You Are What You Eat

Chris Black
28 Oct 2004
Microbes In The News
Bio 101, Mellies & Booth
Reed College

On the 11th of October 2004, the website of Nature magazine reported the successful culturing of a legendarily fastidious microbe. Walsby's square archaeon will likely be dubbed Haloquadratum walsbyi in honor of its salt-loving ways and its discoverer Anthony Walsby.

I find this intriguing on several counts, most of which can be summarized as it pleases my intellectual aesthetic. Firstly, the organism is pretty nearly square (much like Jay's diagrams of E. coli, though not as clearly annotated). There's a certain pleasing symmetry to the idea of a halophile that looks like a NaCl crystal. Secondly, despite a preferred environment that bears a close resemblance to pickle brine, it refused in vitro propagation for more than two decades. This pleases me because the natural (read: ‘a naive’) assumption would be to expect the fussiest microbes to also be the most fragile and least suited to a challenging environment. Nerd that I am, any news that allows me to mock Average People and their assumptions is interesting to me.

Further gratifying my nerdy mocking tendencies, the article repeatedly refers to H. walsbyi as a bacterium. Presumably this inconsistency of nomenclature was the reporter's mistake. I would usually expect better from Nature, although after going back to modify several of the words that now read microbe in the preceding paragraphs I'm inclined to agree that to most the distinction between bacteria and archea is a fine one.

My final reason for intrigue is that I foresee great strides in the science of food preservation as an eventual result of this work. According to Nature, The culture needs to be hypersaline: at least 18% salt, which is roughly the same concentration as soy sauce, leaving us to wonder if this long-awaited success might have come when the researchers finally remembered to add that half-teaspoon of lemon juice before serving. Others will babble the obvious platitudes about Mars and early terrestrial life. I want to know what these bugs can tell us about cheese and sauerkraut.

● ● ● ● ● ● ●

▶ _PROMPT_: Please return the part of the essay on Walsby's square archaeon from "On the 11th" up to and including "discoverer Anthony Walsby.", copied word for word.

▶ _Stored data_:

● ● ● ● ● ● ●

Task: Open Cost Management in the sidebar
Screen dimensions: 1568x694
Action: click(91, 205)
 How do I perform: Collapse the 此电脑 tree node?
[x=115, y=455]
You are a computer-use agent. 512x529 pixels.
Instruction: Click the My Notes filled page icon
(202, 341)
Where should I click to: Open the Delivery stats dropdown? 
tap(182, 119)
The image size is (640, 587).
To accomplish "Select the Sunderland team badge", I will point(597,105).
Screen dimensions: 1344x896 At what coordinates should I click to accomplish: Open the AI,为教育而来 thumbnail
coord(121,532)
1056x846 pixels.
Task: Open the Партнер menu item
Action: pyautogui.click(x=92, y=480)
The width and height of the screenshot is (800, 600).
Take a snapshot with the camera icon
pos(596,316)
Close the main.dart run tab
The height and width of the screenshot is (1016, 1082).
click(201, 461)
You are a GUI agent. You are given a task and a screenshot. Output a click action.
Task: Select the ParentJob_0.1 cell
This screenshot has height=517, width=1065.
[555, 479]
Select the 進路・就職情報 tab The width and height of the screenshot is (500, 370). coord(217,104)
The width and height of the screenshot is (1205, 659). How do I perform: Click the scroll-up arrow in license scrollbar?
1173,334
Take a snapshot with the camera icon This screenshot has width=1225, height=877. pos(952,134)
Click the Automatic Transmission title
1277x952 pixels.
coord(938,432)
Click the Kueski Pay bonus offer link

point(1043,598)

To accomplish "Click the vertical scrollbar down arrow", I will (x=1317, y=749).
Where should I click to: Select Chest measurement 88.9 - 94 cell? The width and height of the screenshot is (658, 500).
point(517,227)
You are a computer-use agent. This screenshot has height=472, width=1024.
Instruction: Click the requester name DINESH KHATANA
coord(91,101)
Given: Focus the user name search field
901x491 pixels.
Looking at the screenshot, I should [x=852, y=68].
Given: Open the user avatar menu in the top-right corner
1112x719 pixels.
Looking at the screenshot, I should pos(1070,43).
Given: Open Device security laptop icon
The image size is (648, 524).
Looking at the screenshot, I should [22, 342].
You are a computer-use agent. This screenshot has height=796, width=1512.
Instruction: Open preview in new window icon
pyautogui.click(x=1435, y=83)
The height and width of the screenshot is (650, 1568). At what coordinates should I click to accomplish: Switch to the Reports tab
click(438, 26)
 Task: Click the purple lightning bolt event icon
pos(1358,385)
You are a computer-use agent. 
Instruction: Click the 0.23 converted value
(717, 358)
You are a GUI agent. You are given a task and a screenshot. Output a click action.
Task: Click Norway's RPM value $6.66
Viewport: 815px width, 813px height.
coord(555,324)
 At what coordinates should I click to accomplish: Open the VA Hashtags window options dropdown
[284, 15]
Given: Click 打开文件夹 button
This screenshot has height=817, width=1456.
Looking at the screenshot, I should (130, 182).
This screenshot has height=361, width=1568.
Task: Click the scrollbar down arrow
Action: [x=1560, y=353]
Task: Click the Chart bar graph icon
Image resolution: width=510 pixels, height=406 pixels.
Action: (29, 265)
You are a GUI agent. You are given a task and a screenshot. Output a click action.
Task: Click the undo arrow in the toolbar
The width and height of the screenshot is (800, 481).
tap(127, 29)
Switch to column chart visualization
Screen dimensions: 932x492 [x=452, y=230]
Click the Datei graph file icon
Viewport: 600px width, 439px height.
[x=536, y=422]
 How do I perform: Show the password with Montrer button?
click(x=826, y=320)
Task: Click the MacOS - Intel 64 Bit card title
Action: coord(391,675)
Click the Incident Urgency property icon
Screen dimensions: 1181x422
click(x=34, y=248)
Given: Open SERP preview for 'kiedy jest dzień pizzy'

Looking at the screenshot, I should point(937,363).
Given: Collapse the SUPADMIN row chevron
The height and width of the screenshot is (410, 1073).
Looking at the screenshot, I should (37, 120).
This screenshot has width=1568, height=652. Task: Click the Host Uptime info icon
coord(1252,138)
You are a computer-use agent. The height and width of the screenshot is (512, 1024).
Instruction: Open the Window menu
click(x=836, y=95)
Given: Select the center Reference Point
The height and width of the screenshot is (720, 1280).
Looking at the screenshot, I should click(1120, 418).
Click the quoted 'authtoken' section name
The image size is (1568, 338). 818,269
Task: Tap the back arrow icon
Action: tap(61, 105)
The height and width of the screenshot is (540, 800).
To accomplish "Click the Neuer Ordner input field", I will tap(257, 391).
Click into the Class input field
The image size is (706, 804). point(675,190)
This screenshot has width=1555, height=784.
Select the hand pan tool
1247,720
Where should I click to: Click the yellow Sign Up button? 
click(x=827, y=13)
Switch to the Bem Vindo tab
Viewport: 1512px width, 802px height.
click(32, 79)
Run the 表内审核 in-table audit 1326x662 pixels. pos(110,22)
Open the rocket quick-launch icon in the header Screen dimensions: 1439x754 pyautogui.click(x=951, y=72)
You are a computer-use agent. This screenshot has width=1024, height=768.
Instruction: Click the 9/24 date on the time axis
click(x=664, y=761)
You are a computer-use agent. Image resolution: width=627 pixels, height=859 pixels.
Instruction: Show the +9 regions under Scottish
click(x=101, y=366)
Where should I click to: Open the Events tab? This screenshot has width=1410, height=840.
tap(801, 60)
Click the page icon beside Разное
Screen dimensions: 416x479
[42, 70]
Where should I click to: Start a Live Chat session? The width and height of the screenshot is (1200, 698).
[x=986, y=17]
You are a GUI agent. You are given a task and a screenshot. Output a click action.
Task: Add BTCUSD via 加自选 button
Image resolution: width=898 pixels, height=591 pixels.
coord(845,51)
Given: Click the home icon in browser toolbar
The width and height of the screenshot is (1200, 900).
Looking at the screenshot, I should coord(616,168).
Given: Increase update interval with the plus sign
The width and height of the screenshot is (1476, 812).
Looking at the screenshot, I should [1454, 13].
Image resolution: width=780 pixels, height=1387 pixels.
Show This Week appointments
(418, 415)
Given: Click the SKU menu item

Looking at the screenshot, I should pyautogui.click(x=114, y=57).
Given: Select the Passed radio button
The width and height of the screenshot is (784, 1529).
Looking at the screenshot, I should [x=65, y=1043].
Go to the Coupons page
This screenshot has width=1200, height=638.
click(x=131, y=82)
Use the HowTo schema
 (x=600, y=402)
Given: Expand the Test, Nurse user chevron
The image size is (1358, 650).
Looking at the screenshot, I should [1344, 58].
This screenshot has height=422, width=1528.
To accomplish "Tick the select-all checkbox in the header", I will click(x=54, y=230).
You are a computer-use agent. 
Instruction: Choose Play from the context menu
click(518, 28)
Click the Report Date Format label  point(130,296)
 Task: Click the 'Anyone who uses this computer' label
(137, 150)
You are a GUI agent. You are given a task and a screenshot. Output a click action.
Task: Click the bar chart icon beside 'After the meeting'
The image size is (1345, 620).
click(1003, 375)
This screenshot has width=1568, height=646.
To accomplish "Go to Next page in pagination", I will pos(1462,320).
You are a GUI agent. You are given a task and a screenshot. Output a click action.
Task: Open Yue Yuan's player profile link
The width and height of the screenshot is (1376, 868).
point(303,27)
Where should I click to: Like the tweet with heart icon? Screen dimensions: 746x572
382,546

● ● ● ● ● ● ●

▶ _RESPONSE TO THIS EXERCISE_:
On the 11th of October 2004, the website of Nature magazine reported the successful culturing of a legendarily fastidious microbe. Walsby's square archaeon will likely be dubbed Haloquadratum walsbyi in honor of its salt-loving ways and its discoverer Anthony Walsby.